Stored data
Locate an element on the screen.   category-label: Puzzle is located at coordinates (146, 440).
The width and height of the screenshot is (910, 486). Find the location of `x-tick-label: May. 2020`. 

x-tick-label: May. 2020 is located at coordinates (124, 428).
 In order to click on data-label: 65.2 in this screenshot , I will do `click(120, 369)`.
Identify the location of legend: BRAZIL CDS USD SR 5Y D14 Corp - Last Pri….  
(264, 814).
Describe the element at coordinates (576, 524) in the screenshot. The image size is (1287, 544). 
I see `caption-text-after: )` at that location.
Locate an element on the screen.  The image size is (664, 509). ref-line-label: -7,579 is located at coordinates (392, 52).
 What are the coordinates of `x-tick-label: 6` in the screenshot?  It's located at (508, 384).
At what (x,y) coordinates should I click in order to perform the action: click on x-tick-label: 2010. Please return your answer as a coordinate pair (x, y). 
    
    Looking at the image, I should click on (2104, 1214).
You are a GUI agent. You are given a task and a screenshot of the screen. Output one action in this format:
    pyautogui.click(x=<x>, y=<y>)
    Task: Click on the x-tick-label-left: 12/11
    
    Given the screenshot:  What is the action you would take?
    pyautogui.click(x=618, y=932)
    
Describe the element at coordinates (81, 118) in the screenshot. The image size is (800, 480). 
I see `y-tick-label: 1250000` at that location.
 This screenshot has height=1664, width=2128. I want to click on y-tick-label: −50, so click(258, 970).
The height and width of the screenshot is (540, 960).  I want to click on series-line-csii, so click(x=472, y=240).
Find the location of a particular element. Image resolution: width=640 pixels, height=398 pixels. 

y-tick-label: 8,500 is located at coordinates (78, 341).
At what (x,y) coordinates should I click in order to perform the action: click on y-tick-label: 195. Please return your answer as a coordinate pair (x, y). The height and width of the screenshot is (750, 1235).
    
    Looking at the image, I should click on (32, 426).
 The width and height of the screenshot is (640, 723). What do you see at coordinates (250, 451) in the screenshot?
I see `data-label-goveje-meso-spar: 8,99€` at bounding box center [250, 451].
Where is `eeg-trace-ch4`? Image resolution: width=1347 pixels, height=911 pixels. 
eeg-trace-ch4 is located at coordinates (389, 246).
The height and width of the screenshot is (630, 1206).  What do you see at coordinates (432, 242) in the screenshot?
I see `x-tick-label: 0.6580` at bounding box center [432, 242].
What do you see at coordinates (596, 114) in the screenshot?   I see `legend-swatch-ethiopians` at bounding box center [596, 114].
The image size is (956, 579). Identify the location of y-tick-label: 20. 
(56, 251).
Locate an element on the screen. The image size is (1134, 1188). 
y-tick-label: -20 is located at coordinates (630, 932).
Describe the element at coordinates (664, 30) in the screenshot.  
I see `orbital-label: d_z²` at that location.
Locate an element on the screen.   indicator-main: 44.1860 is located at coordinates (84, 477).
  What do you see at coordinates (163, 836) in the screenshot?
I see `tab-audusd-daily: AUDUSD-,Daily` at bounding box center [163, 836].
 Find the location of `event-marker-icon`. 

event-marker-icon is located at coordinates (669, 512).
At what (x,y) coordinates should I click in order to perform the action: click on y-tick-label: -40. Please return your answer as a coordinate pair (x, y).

Exercise: Rewrite the records from the start through the line containing "(264, 814).", changing "location" to "position" and leaving everything else as it is.

Response to this exercise:
Locate an element on the screen.   category-label: Puzzle is located at coordinates (146, 440).
The width and height of the screenshot is (910, 486). Find the position of `x-tick-label: May. 2020`. 

x-tick-label: May. 2020 is located at coordinates (124, 428).
 In order to click on data-label: 65.2 in this screenshot , I will do `click(120, 369)`.
Identify the position of legend: BRAZIL CDS USD SR 5Y D14 Corp - Last Pri….  
(264, 814).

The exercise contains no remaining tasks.